### Task item
In the records below, begin at the line containing "The image size is (670, 466)." and end at the line containing "Click the account lock icon above Continue"; quote every line in that span exactly, including both boundary lines, and no others.

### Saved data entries

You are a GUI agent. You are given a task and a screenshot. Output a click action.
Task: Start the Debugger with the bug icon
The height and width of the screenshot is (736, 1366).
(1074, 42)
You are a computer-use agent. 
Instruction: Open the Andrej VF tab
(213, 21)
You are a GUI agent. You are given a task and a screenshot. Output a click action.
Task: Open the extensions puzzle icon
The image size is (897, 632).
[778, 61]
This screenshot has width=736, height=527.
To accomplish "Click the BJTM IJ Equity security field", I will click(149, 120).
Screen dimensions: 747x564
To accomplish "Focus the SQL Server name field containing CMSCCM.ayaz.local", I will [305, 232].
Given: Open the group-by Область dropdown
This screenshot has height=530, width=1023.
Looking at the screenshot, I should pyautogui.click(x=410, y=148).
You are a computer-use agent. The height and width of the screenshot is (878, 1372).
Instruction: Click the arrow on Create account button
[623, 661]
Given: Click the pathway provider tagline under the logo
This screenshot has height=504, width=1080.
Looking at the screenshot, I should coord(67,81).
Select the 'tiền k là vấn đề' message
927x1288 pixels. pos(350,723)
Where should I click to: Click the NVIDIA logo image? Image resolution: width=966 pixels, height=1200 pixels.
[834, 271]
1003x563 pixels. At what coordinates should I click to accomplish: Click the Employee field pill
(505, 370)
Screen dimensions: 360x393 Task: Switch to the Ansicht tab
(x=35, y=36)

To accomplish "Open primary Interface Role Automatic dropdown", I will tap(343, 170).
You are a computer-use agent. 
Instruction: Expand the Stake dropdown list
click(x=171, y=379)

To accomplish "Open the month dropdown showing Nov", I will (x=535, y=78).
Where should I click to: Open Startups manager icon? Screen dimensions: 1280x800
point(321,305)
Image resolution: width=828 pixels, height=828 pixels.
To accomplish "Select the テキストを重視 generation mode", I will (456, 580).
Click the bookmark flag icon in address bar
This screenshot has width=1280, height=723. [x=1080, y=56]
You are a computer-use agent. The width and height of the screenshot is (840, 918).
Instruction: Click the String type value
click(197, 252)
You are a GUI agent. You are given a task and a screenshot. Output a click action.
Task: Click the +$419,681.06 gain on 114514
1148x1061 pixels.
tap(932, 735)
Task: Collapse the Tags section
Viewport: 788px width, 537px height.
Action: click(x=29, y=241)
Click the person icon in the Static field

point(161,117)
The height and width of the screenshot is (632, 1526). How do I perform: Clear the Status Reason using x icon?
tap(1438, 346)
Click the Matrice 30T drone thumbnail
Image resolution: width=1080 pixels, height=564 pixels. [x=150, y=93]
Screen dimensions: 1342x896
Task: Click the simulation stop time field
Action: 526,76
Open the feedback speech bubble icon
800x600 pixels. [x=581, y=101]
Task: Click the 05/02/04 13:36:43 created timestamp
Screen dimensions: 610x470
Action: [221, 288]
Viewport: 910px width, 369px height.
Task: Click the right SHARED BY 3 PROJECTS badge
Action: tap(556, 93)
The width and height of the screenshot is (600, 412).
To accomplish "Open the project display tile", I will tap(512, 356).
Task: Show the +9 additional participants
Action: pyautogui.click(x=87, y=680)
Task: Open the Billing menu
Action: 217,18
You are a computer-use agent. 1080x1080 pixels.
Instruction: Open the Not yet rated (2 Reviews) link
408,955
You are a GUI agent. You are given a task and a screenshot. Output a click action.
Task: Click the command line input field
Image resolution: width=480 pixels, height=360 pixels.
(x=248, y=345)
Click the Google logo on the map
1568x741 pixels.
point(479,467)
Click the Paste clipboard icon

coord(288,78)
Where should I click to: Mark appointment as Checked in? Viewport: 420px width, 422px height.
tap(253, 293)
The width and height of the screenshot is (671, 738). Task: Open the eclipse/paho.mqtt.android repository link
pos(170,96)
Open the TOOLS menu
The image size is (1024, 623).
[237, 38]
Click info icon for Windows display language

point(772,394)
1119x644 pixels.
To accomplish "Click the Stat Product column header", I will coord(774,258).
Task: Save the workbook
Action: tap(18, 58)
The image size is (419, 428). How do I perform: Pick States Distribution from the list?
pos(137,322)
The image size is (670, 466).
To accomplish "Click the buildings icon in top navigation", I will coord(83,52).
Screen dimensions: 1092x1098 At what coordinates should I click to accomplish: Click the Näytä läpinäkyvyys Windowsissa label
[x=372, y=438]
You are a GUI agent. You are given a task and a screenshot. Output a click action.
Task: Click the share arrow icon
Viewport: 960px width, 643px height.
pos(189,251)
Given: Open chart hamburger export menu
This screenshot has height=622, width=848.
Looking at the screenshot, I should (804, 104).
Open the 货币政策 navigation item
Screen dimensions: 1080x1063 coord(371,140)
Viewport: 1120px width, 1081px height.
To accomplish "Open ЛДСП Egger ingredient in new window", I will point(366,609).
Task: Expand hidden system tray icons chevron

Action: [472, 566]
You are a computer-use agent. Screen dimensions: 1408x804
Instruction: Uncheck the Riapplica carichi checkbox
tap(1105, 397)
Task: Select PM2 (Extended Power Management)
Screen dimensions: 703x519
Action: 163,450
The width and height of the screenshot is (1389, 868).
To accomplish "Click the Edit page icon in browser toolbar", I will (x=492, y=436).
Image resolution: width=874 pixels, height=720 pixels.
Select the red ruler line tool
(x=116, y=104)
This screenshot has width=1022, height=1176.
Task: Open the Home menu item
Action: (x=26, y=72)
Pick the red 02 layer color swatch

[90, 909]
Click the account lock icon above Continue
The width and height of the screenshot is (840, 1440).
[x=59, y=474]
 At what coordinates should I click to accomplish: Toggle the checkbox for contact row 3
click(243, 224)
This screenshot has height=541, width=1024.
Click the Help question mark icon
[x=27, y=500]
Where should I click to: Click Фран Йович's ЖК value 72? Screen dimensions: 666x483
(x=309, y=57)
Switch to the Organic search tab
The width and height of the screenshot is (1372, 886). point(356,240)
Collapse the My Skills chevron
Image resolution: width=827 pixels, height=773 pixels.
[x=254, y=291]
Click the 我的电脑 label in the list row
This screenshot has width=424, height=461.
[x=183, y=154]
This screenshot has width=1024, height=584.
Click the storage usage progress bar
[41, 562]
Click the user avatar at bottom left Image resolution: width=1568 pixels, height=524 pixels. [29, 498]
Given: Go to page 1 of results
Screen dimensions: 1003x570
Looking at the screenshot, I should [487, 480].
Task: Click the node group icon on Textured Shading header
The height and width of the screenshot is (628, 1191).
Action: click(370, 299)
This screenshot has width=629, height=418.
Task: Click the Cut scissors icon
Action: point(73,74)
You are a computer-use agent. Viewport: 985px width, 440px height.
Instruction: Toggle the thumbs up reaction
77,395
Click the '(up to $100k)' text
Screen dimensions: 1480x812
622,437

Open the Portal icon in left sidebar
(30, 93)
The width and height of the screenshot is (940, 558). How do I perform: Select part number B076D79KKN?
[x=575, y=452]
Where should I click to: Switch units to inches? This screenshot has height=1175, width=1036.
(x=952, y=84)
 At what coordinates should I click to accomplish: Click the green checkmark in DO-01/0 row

### Result of the task
The image size is (670, 466).
To accomplish "Click the buildings icon in top navigation", I will coord(83,52).
Screen dimensions: 1092x1098 At what coordinates should I click to accomplish: Click the Näytä läpinäkyvyys Windowsissa label
[x=372, y=438]
You are a GUI agent. You are given a task and a screenshot. Output a click action.
Task: Click the share arrow icon
Viewport: 960px width, 643px height.
pos(189,251)
Given: Open chart hamburger export menu
This screenshot has height=622, width=848.
Looking at the screenshot, I should (804, 104).
Open the 货币政策 navigation item
Screen dimensions: 1080x1063 coord(371,140)
Viewport: 1120px width, 1081px height.
To accomplish "Open ЛДСП Egger ingredient in new window", I will point(366,609).
Task: Expand hidden system tray icons chevron

Action: [472, 566]
You are a computer-use agent. Screen dimensions: 1408x804
Instruction: Uncheck the Riapplica carichi checkbox
tap(1105, 397)
Task: Select PM2 (Extended Power Management)
Screen dimensions: 703x519
Action: 163,450
The width and height of the screenshot is (1389, 868).
To accomplish "Click the Edit page icon in browser toolbar", I will (x=492, y=436).
Image resolution: width=874 pixels, height=720 pixels.
Select the red ruler line tool
(x=116, y=104)
This screenshot has width=1022, height=1176.
Task: Open the Home menu item
Action: (x=26, y=72)
Pick the red 02 layer color swatch

[90, 909]
Click the account lock icon above Continue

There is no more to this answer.